— start of DATASET EXTRACT —

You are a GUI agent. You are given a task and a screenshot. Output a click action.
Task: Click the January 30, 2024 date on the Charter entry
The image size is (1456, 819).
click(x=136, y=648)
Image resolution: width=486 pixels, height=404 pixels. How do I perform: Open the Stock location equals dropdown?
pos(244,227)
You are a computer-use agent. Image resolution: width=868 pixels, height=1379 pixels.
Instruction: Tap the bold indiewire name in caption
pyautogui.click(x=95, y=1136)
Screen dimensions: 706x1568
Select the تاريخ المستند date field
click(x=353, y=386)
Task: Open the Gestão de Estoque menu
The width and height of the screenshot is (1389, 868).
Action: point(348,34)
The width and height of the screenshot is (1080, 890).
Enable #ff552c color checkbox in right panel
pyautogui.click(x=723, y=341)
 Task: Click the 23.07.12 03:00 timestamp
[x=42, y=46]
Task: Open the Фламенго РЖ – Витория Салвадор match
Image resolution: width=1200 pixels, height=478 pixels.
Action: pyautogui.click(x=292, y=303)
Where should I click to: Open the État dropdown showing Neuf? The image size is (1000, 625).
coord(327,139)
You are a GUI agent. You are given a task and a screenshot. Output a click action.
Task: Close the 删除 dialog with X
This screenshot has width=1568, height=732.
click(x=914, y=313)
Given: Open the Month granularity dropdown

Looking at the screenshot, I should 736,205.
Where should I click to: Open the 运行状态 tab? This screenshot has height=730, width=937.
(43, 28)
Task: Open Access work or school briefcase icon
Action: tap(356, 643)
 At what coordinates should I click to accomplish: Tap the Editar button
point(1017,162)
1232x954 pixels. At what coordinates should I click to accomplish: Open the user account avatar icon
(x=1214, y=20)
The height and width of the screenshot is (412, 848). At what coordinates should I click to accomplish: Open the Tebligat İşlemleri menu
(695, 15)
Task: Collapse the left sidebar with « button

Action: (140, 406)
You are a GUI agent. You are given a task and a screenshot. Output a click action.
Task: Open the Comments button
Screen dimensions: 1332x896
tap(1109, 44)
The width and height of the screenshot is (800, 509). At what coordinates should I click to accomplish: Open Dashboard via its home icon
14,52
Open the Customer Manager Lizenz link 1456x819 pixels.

— end of DATASET EXTRACT —

GOAL OF THE EXERCISE
Reproduce all of the records above, substituting "drop-down list" for every occurrence of "dropdown" and leaving everything else unchanged.

FINISHED EXERCISE
You are a GUI agent. You are given a task and a screenshot. Output a click action.
Task: Click the January 30, 2024 date on the Charter entry
The image size is (1456, 819).
click(x=136, y=648)
Image resolution: width=486 pixels, height=404 pixels. How do I perform: Open the Stock location equals drop-down list?
pos(244,227)
You are a computer-use agent. Image resolution: width=868 pixels, height=1379 pixels.
Instruction: Tap the bold indiewire name in caption
pyautogui.click(x=95, y=1136)
Screen dimensions: 706x1568
Select the تاريخ المستند date field
click(x=353, y=386)
Task: Open the Gestão de Estoque menu
The width and height of the screenshot is (1389, 868).
Action: point(348,34)
The width and height of the screenshot is (1080, 890).
Enable #ff552c color checkbox in right panel
pyautogui.click(x=723, y=341)
 Task: Click the 23.07.12 03:00 timestamp
[x=42, y=46]
Task: Open the Фламенго РЖ – Витория Салвадор match
Image resolution: width=1200 pixels, height=478 pixels.
Action: pyautogui.click(x=292, y=303)
Where should I click to: Open the État drop-down list showing Neuf? The image size is (1000, 625).
coord(327,139)
You are a GUI agent. You are given a task and a screenshot. Output a click action.
Task: Close the 删除 dialog with X
This screenshot has width=1568, height=732.
click(x=914, y=313)
Given: Open the Month granularity drop-down list

Looking at the screenshot, I should 736,205.
Where should I click to: Open the 运行状态 tab? This screenshot has height=730, width=937.
(43, 28)
Task: Open Access work or school briefcase icon
Action: tap(356, 643)
 At what coordinates should I click to accomplish: Tap the Editar button
point(1017,162)
1232x954 pixels. At what coordinates should I click to accomplish: Open the user account avatar icon
(x=1214, y=20)
The height and width of the screenshot is (412, 848). At what coordinates should I click to accomplish: Open the Tebligat İşlemleri menu
(695, 15)
Task: Collapse the left sidebar with « button

Action: (140, 406)
You are a GUI agent. You are given a task and a screenshot. Output a click action.
Task: Open the Comments button
Screen dimensions: 1332x896
tap(1109, 44)
The width and height of the screenshot is (800, 509). At what coordinates should I click to accomplish: Open Dashboard via its home icon
14,52
Open the Customer Manager Lizenz link 1456x819 pixels.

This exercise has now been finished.